The SQLite client and related services accepted a user-supplied filename and used it to check for file existence and open the file for writing without restricting the file location. This allows the user to read or overwrite contents of important files such as noco.db or tenant databases, through the normal table APIs.

This vulnerability was fixed in version 2026.05.1.

Impact Analysis

This vulnerability can allow an authenticated user with limited permissions to read or modify sensitive database files on the NocoDB host.
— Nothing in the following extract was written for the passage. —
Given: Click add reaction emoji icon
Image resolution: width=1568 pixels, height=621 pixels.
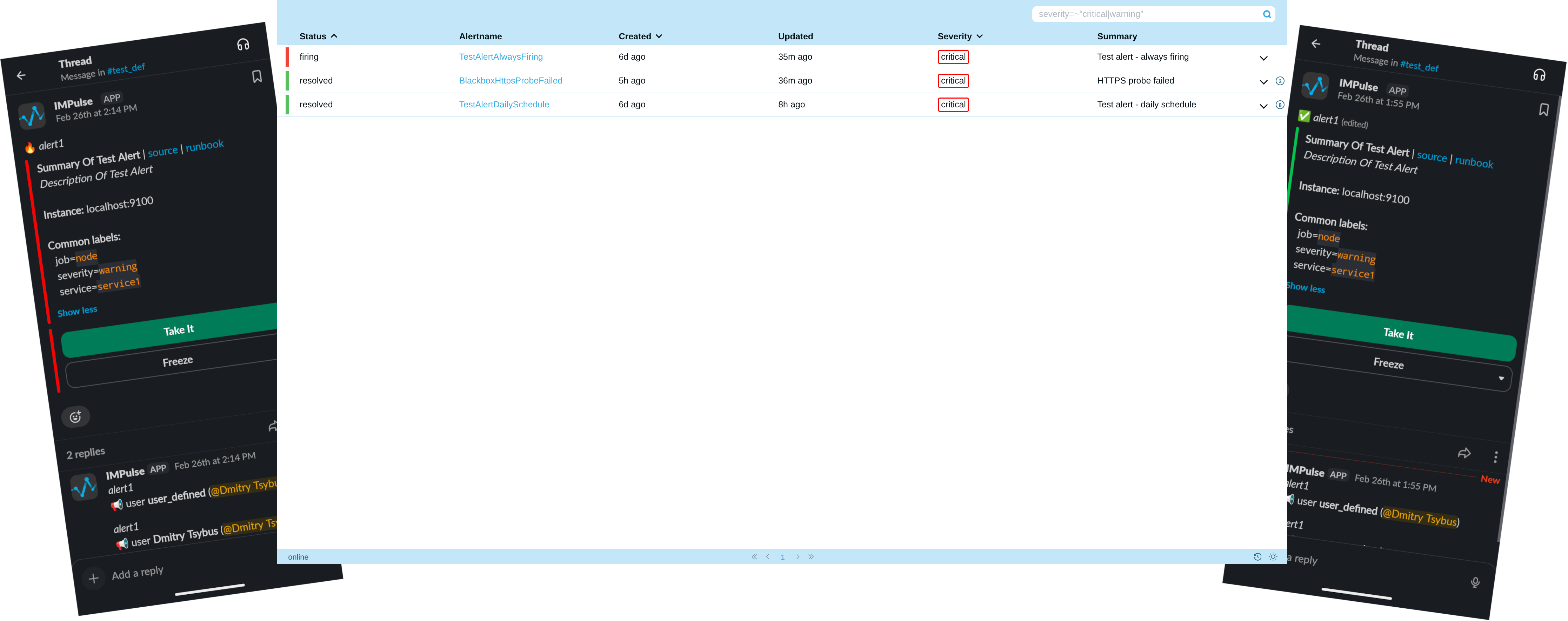Looking at the screenshot, I should [75, 417].
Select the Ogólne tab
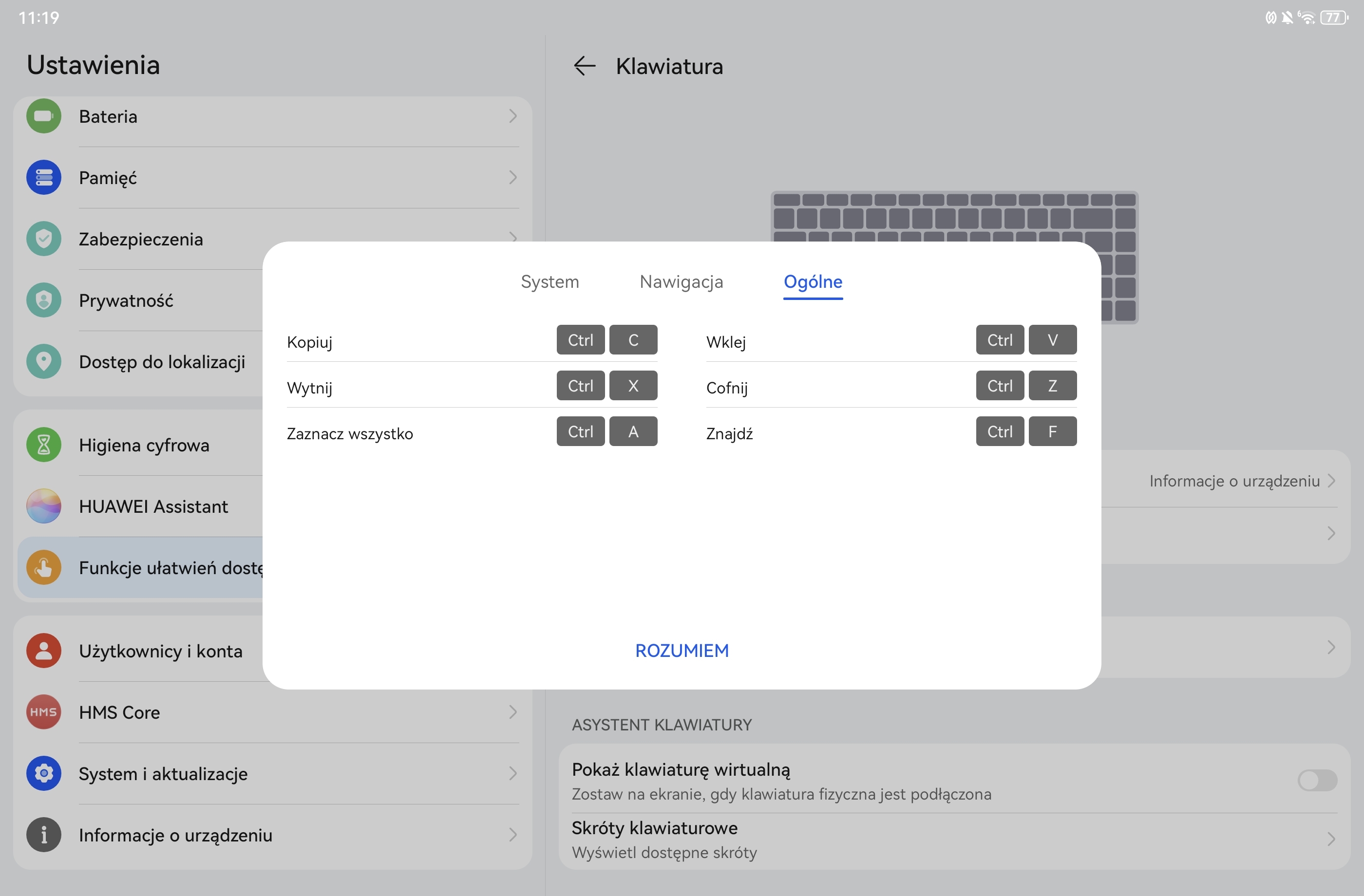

This could lead to unauthorized data access, data corruption, or data loss.

Since the user can overwrite internal databases, it may compromise the integrity and availability of the data managed by NocoDB.

Mitigation Strategies

To mitigate this vulnerability, upgrade NocoDB to version 2026.05.1 or later, where the issue is fixed.

Detection Guidance

This vulnerability involves an authenticated user with base-create permission attaching a SQLite source pointing to arbitrary files on the NocoDB host. Detection involves monitoring for unusual or unauthorized SQLite source attachments referencing sensitive or internal database files.

To detect exploitation attempts, you can audit NocoDB logs for base-create actions where the SQLite source filename parameter points to unexpected or sensitive paths such as 'noco.db' or directories like 'nc_minimal_dbs/'.

Since the vulnerability involves filesystem access via user-supplied filenames, commands to check for suspicious files or processes might include:

  • Review NocoDB application logs for base-create operations with suspicious file paths.
  • Use grep or similar tools to search logs for keywords like 'noco.db' or 'nc_minimal_dbs' in SQLite source attachments.
  • Example command to search logs: grep -iE 'base-create.*(noco\.db|nc_minimal_dbs)' /path/to/nocodb/logs/*
  • Monitor filesystem access to sensitive database files using tools like auditd or inotify to detect unexpected write or open operations.
  • Check for unusual network activity or API calls that involve creating or modifying SQLite sources.